Back and neck pain

Spinal degenerative disease and related disorders

What causes spinal pain?

Muscular
In everyday life, many short-lived episodes of spinal pain, particularly lower back pain, result from strains or other injuries to muscles and ligaments. These may be caused by sports injuries or, not uncommonly, an unaccustomed increase in an individual’s physical activity. Viral infections (’flu-like illnesses) are often accompanied by muscular pain, including neck and back pain, referred to medically as myalgia.

Degenerative changes
The spine is made up of individual bones or vertebrae which are joined together by the intervertebral discs, as well as other joints and ligaments, to form a strong but flexible structure (see figure 1 on page 4 of the printed bound booklet or pdf). During middle age and beyond, the commonest cause of spinal pain, besides purely muscular pain, is wear and tear of the intervertebral discs and the associated joints of the spine. These so called degenerative changes are caused by movement, and are therefore more common in the neck (cervical) and in the lower (lumbar) parts of the spine. The region between these areas, the thoracic spine, is splinted by the rib cage and is relatively immobile. Wear and tear affects the joints of the spine in a number of ways. Being biological structures, they respond initially to any form of damage by trying to repair themselves. Unfortunately, whilst nature is able to effect remarkable repairs in many circumstances, the process is not too successful with the joints of the spine. As a result, the regular, healthy structure of youth becomes more irregular with age, as discs bulge, ligaments buckle and bony spurs form. The spinal cord and the nerves issuing from it, which originally ran through smooth canals and channels, may be nipped or compressed by the various irregular surfaces that have developed.

Injuries
People frequently link the start of their back or neck pain to an accident, often one occurring at work, but the sort of accidents that cause this sort of pain are equally likely to occur working in the garden or in the garage at home, or even getting into or out of a car. In many cases a particular movement causes a sudden onset of pain, but it is important to realise that, in most circumstances, the ‘accident’ was merely the trigger which revealed the presence of an existing degenerative problem affecting a segment of the spine. In other words, the accident caused the problem to become symptomatic. In the case of neck pain, for example, people often first experience symptoms when they wake up one morning with a stiff and painful neck.

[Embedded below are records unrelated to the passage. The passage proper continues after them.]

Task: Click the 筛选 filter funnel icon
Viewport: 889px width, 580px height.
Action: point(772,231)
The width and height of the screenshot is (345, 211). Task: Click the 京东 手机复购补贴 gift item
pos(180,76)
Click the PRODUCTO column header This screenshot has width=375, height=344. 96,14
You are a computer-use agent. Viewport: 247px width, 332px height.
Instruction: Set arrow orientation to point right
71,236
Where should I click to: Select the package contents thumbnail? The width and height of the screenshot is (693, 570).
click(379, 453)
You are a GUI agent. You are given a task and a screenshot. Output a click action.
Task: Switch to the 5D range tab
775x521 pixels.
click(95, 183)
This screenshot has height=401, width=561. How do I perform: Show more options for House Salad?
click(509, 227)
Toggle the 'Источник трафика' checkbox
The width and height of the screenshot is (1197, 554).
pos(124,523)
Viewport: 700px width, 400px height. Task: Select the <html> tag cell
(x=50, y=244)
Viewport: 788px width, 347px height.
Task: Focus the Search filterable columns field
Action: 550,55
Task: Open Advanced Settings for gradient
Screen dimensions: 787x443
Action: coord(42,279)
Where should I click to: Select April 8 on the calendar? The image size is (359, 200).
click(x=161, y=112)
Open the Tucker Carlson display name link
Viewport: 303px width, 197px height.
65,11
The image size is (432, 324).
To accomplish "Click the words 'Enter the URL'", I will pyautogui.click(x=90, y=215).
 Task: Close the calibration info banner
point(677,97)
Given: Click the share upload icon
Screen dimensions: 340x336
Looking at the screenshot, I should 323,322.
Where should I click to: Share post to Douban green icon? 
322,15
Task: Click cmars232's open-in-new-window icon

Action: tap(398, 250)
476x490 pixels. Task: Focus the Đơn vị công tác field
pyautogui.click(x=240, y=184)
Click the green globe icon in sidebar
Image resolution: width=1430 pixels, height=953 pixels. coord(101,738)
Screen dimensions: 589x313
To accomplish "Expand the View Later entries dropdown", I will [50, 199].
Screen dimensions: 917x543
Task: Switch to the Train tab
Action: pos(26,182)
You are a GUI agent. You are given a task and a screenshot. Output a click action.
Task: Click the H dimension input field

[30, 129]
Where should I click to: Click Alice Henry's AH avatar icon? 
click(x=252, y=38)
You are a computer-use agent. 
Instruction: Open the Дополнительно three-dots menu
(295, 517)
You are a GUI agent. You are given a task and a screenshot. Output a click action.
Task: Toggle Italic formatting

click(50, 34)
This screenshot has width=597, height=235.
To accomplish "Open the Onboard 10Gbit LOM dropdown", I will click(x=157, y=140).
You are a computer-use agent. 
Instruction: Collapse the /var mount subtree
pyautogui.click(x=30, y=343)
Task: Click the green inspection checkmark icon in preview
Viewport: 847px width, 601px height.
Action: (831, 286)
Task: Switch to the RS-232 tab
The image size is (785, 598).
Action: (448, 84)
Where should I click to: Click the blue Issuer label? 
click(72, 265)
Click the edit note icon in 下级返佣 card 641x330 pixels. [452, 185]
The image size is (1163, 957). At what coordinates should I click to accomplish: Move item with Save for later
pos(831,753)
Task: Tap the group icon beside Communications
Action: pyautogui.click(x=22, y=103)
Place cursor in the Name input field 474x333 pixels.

People sometimes ask whether heavy manual work can accelerate the natural process of degeneration of the spine. This question is difficult to answer with certainty, although the action of repeatedly loading and twisting the lumbar spine may advance degenerative changes in lumbar discs. Weight lifters, for example, are not particularly prone to disc problems, whereas gymnasts are.

One particular injury which can cause a good deal of distress is the so-called ‘whiplash’, or hyper-extension injury of the neck. This most commonly results from rear-impact road traffic accidents. Affected people may experience persisting neck pain, with or without symptoms in the arms, for many months or even years after the accident. Often there is little to be found when the person is examined, and even special investigations and scans may yield negative results. This does not mean that the pain is unreal or imagined and people usually complain of a consistent and recognisable pattern of symptoms.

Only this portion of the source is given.